Designed to feel familiar, we created virtual buildings users will know as the places they work, based on real Fujitsu offices around the world. Everyday occupational hazards, such working at height, exposure to dangerous levels of noise, driving long distances, or knowing how to deal with trip hazards will also resonate with players who constantly make safety-related decisions on issues just like these.
What we created
In each space, an avatar-colleague waits to discuss their workspace and talk about the hazards and mitigating action they take to avoid accidents.
Touring the virtual world players gather insights and examples of occupational health and safety in action, our avatars giving a personal spin on things to help the stories connect.
“Feedback so far has been really positive. It’s so vital people engage – the impact of not fully understanding risk or how to mitigate it could be very real on colleagues, our customers and our business. Finding a way to achieve the reach that we have is thanks to a creative approach – it might not seem the kind of topic that lends itself to play, but that’s exactly why it needed to be engaging, and different.”
Simon Head, Head of International Occupational Health and Safety
After exploring all the settings, a summary video gives them a brief reminder of key principles before they switch to test mode.

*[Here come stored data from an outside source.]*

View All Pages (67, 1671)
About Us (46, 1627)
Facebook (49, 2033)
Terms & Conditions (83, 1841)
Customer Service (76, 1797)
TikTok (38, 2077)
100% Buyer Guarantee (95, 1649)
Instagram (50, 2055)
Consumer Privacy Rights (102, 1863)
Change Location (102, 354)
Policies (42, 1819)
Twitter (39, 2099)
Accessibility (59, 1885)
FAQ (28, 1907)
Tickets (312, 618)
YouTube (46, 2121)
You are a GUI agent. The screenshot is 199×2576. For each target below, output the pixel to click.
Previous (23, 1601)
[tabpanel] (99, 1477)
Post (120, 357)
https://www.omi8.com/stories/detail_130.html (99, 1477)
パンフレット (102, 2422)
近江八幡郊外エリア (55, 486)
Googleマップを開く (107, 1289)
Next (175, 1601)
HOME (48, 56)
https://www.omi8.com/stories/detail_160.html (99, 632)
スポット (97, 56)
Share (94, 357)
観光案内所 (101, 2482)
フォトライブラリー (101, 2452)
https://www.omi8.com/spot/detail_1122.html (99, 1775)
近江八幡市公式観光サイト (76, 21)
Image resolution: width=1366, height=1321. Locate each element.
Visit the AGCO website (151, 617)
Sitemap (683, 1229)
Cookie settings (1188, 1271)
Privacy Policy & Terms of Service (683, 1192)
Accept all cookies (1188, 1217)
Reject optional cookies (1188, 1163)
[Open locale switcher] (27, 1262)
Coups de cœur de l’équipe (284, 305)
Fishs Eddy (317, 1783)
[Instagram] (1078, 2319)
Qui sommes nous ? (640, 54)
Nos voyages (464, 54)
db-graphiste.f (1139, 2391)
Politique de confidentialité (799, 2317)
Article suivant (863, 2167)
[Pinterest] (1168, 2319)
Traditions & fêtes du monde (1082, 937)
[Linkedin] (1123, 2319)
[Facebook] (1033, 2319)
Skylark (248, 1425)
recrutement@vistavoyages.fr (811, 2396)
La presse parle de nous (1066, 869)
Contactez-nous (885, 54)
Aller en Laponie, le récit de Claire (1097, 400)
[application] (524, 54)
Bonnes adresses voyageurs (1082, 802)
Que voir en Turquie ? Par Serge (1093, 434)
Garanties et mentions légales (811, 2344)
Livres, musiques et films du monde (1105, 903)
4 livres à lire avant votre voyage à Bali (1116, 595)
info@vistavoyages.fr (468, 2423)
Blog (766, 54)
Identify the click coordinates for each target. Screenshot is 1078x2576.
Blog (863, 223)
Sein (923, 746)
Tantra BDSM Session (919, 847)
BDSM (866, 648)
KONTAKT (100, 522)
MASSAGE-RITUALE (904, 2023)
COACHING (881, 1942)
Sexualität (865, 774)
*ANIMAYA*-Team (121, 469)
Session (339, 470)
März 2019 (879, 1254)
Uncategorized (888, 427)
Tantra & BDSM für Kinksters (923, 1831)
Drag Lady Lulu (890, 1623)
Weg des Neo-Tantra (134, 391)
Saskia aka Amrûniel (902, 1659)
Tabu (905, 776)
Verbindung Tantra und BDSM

They face a number of challenges and must identify the best, safest course of action. As they move through the tests, their risk rating changes, reflecting their progress and helping orientation. Finally, they are ranked as a Risk Maker, Risk Taker, Risk Manager or Risk Master, with players having to achieve the top two ranks to pass and complete.
How it landed
Delivered in 10 languages, including Chinese and Japanese, this programme is designed to reach 45,000 people across Fujitsu’s global workforce.
Launched in 2022 and updated for 2024, engagement has reached 93% within three months and over 55% of those having achieved ‘Risk Master’ status.
“Little touches like designing the city using actual Fujitsu buildings make a real difference – the moment they arrive we’re grounding the game in something that feels real and relatable. It helps people to connect to the content. And the scoring mechanism is increasing participation, with colleagues competing and replaying to improve their scores!”